As early as 2011 the Paul-Ehrlich-Institut, in collaboration with the “International Society of Blood Transfusion” (ISBT) developed the first bacterial reference panel of four strains (Staphylococcus epidermidis PEI-B-P-06, Klebsiella pneumoniae PEI-B-P-08, Streptococcus pyogenes PEI-B-P-20 und Escherichia coli PEI-B-P-19) in a worldwide collaborative trial. The full genome sequence of these strains is now known and is publicly available  at the American Society for Microbiology (ASM)
All 14 reference materials are cultured by the Paul-Ehrlich-Institut by means of a method especially developed for this purpose and provided as deep-frozen bacterial suspension with a defined pathogen count.

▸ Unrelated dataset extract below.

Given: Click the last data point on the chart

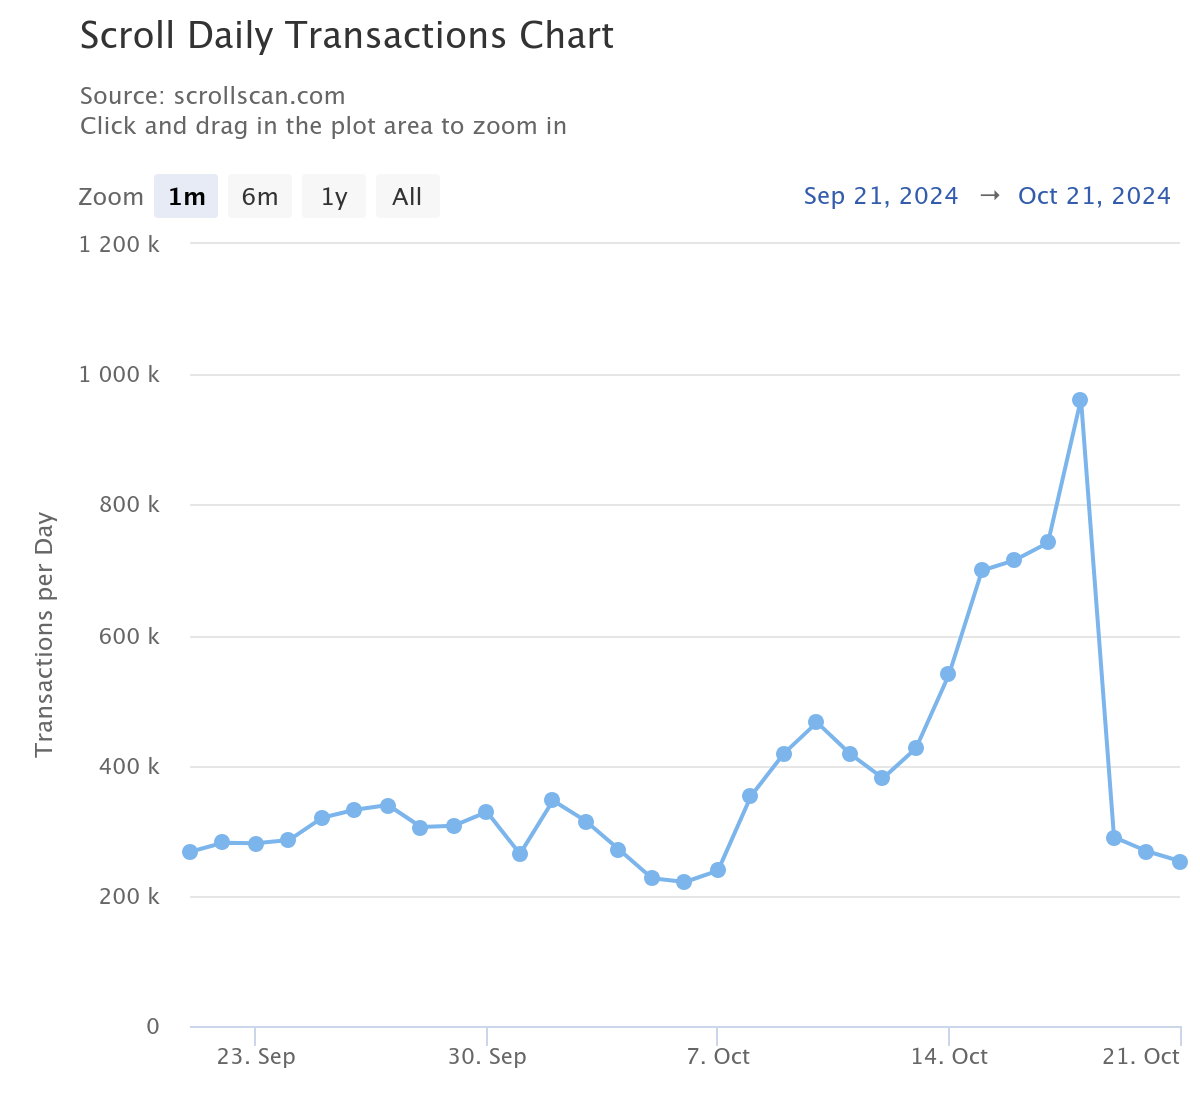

“I am happy that our researchers have made an important contribution to the reliable testing of blood products worldwide through the development and provision of blood products”, said Professor Klaus Cichutek, president of the Paul-Ehrlich-Institut.
WHO Collaborating Centre at the Paul-Ehrlich-Institut
Since 2005, the Paul-Ehrlich-Institut has a WHO Collaborating Centre for the quality assurance of blood products and in vitro diagnostic devices. The work of the WHO Collaborating Centre is multifaceted. The Paul-Ehrlich-Institut initiates and organises standardisation projects for biological reference materials and takes part in collaborative trials worldwide. Members of staff of the Paul-Ehrlich-Institut take an active part in various expert meetings and working parties of the WHO, and, together with other researchers, prepare regulatory documents (WHO Guidelines). Last but not least, the Paul-Ehrlich-Institut regularly provides the WHO in Geneva with experts as part of a secondment
Spindler-Raffel E, Benjamin RJ, McDonald CP, Ramirez-Arcos S, Aplin K, Bekeredjian-Ding I, de Korte D, Gabriel C, Gathof B, Hanschmann KM, Hourfar K, Ingram C, Jacobs MR, Keil SD, Kou Y, Lambrecht B, Marcelis J, Mukhtar Z, Nagumo H, Niekerk T, Rojo J, Marschner S, Satake M, Seltsam A, Seifried E, Sharafat S, Störmer M, Süßner S, Wagner SJ, Yomtovian R for the ISBT Working Party Transfusion-Transmitted Infectious Diseases (WP-TTID) Subgroup on Bacteria (2017): Enlargement of the WHO international repository for platelet transfusion-relevant bacteria reference strains.
 Mellmann A, Spindler-Raffel E, Bletz S, Prax M, Bekeredjian-Ding I (2017): Genome Sequences of the First WHO Repository of Platelet Transfusion-Relevant Bacterial Reference Strains.
Genome Announc. 2017 Jul 20;5(29)
The Paul-Ehrlich-Institut, the Federal Institute for Vaccines and Biomedicines, in Langen near Frankfurt/Main is a senior federal authority reporting to the Federal Ministry of Health (Bundesministerium für Gesundheit, BMG). It is responsible for the research, assessment, and marketing authorisation of biomedicines for human use and immunological veterinary medicinal products. Its remit also includes the authorisation of clinical trials and pharmacovigilance, i.e. recording and evaluation of potential adverse effects.
Other duties of the institute include official batch control, scientific advice and inspections. In-house experimental research in the field of biomedicines and life science form an indispensable basis for the manifold tasks performed at the institute.
The Paul-Ehrlich-Institut, with its roughly 800 members of staff, also has advisory functions nationally (federal government, federal states (Länder)), and internationally (World Health Organisation, European Medicines Agency, European Commission, Council of Europe etc.).